═══ Exercise data

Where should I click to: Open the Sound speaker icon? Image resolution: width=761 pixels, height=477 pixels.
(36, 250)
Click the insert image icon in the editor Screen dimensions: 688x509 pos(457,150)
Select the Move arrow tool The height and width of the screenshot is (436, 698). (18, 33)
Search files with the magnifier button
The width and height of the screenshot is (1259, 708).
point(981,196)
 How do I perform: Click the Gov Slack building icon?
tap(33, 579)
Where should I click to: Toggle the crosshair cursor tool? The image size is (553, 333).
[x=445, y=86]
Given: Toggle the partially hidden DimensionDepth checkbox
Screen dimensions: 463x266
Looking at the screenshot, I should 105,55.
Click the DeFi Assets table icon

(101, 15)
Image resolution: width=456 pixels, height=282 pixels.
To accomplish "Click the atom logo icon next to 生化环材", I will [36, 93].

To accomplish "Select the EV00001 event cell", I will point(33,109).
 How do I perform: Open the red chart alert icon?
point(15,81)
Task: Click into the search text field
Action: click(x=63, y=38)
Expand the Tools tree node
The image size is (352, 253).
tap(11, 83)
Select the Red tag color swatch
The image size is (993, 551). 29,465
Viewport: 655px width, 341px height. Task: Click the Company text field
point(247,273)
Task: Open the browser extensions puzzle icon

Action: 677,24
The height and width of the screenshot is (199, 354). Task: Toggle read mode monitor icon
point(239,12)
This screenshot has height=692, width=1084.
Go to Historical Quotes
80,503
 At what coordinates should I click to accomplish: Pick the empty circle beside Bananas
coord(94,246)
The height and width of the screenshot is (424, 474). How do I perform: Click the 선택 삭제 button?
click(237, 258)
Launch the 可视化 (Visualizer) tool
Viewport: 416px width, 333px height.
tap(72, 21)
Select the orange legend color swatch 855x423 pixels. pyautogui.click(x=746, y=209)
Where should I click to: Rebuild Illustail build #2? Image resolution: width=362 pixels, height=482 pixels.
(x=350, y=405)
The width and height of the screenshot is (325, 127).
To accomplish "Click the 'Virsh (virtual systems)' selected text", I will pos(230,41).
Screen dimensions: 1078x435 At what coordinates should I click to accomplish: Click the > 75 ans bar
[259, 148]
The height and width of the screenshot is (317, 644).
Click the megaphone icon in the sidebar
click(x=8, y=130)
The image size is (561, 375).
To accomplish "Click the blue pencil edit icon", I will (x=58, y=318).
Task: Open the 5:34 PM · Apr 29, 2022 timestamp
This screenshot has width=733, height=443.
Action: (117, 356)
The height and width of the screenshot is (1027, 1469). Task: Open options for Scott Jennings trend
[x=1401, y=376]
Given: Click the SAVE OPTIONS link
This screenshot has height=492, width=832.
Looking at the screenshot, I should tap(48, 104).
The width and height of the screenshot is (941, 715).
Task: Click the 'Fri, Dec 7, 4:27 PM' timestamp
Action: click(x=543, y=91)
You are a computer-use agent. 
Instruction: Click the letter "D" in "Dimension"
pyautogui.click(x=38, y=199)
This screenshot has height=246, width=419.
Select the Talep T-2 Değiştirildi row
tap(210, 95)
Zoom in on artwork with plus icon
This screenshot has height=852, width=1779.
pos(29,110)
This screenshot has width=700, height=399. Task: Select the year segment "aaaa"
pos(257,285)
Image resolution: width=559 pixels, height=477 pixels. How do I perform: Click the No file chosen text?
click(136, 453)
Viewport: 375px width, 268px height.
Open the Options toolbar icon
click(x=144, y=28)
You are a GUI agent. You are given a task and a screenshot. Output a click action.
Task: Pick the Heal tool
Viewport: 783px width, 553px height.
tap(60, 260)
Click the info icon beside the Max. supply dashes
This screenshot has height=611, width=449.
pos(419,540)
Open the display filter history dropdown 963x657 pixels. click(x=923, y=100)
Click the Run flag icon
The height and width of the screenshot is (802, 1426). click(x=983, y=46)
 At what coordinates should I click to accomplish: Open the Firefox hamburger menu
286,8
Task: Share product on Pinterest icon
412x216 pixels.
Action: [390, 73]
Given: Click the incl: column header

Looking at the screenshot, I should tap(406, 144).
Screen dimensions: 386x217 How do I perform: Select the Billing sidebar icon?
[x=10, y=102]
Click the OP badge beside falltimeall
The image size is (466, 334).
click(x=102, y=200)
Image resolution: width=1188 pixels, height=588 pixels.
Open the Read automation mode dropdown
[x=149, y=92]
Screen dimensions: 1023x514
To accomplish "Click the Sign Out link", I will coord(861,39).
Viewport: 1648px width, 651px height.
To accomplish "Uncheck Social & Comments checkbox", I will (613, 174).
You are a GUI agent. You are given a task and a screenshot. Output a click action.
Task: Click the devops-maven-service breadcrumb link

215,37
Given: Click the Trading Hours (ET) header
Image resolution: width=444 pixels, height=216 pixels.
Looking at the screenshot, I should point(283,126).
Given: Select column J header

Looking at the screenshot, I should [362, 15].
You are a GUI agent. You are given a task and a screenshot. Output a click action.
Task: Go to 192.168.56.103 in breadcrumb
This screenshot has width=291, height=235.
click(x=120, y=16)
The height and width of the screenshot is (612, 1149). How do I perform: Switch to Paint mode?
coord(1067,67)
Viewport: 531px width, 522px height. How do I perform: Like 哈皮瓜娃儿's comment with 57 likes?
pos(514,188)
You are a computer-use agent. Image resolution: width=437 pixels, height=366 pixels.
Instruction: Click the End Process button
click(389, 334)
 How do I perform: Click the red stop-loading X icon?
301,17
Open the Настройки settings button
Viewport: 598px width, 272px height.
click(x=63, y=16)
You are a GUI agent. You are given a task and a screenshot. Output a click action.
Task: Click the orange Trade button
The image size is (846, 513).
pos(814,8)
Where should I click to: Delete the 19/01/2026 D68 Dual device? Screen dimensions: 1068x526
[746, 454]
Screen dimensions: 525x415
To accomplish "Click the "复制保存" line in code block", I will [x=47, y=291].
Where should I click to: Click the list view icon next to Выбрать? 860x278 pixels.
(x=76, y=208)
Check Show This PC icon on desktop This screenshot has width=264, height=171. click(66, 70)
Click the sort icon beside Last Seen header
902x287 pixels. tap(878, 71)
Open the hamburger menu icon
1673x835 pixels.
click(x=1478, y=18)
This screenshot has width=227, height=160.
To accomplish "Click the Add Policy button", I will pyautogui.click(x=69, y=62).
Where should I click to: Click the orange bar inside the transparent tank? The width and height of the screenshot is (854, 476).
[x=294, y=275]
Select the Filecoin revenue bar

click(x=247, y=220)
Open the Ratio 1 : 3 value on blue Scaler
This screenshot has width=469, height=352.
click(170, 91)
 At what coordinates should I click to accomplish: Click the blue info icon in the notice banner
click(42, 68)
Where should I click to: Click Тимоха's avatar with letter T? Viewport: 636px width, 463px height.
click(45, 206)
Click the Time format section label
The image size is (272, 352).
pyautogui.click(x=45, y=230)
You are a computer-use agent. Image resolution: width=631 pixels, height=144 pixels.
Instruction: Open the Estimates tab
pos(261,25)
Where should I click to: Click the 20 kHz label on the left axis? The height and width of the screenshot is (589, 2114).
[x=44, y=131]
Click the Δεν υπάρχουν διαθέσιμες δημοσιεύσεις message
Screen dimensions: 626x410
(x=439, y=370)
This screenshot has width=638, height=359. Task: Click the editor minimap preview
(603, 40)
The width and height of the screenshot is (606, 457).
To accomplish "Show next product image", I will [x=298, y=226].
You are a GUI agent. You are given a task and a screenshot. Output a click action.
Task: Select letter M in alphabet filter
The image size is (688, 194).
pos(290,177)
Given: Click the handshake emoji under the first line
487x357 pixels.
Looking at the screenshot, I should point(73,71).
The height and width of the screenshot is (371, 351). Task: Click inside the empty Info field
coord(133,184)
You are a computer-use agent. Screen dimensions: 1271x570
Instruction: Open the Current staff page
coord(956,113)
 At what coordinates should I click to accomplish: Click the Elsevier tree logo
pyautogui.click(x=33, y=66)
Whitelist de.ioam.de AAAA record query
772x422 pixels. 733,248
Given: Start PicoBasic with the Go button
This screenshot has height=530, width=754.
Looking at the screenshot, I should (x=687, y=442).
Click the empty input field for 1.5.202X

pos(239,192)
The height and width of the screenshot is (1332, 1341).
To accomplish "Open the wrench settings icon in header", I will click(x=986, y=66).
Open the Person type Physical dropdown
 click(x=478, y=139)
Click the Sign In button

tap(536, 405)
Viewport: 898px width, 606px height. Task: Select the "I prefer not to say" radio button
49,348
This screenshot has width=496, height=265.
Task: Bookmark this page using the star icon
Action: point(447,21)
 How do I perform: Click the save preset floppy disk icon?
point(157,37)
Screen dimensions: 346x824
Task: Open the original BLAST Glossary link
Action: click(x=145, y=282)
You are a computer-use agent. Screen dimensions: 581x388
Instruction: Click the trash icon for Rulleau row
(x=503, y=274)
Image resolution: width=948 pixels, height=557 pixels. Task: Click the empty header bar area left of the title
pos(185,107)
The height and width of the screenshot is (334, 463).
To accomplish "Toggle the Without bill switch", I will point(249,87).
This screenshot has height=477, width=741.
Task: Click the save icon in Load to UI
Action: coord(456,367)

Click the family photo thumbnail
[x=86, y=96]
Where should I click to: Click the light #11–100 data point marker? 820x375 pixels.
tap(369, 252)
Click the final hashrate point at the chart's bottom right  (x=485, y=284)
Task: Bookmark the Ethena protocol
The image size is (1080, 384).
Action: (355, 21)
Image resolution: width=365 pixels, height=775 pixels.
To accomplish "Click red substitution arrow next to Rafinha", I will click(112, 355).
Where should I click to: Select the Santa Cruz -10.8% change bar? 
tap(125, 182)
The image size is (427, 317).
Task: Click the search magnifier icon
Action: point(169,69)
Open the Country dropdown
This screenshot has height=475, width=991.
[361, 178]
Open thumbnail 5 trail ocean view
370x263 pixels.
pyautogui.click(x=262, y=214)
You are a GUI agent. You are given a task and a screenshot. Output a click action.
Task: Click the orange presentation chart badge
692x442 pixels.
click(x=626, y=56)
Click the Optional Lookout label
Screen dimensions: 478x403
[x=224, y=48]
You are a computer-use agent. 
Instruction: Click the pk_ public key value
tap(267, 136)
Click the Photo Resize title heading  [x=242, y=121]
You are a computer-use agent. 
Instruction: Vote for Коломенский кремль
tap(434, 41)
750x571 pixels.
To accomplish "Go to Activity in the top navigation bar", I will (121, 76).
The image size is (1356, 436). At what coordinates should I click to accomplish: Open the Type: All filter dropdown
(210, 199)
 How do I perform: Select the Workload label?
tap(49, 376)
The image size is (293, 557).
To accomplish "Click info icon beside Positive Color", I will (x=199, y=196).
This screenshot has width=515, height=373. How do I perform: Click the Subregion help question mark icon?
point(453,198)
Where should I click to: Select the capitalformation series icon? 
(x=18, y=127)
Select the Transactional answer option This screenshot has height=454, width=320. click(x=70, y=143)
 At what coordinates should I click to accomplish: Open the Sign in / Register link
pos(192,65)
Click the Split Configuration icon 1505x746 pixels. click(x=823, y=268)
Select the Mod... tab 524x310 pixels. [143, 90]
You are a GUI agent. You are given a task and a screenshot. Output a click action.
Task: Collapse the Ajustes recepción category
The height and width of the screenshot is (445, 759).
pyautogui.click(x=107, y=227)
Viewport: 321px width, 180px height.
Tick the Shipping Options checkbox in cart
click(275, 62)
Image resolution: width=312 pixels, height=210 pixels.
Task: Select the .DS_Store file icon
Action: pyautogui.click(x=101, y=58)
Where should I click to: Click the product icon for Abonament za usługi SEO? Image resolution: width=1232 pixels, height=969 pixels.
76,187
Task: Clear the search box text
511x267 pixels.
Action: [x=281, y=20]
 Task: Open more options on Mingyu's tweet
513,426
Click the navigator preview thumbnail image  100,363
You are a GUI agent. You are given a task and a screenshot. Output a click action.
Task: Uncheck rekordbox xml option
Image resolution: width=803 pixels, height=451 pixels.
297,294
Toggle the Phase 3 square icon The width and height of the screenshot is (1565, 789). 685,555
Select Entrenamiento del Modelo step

══════

**Exercise description**
All that the answer may hold is the lines from the one with "Viewport: 321px width, 180px height." through the end of the data, set down exactly as they appear.

**Written answer**
Viewport: 321px width, 180px height.
Tick the Shipping Options checkbox in cart
click(275, 62)
Image resolution: width=312 pixels, height=210 pixels.
Task: Select the .DS_Store file icon
Action: pyautogui.click(x=101, y=58)
Where should I click to: Click the product icon for Abonament za usługi SEO? Image resolution: width=1232 pixels, height=969 pixels.
76,187
Task: Clear the search box text
511x267 pixels.
Action: [x=281, y=20]
 Task: Open more options on Mingyu's tweet
513,426
Click the navigator preview thumbnail image  100,363
You are a GUI agent. You are given a task and a screenshot. Output a click action.
Task: Uncheck rekordbox xml option
Image resolution: width=803 pixels, height=451 pixels.
297,294
Toggle the Phase 3 square icon The width and height of the screenshot is (1565, 789). 685,555
Select Entrenamiento del Modelo step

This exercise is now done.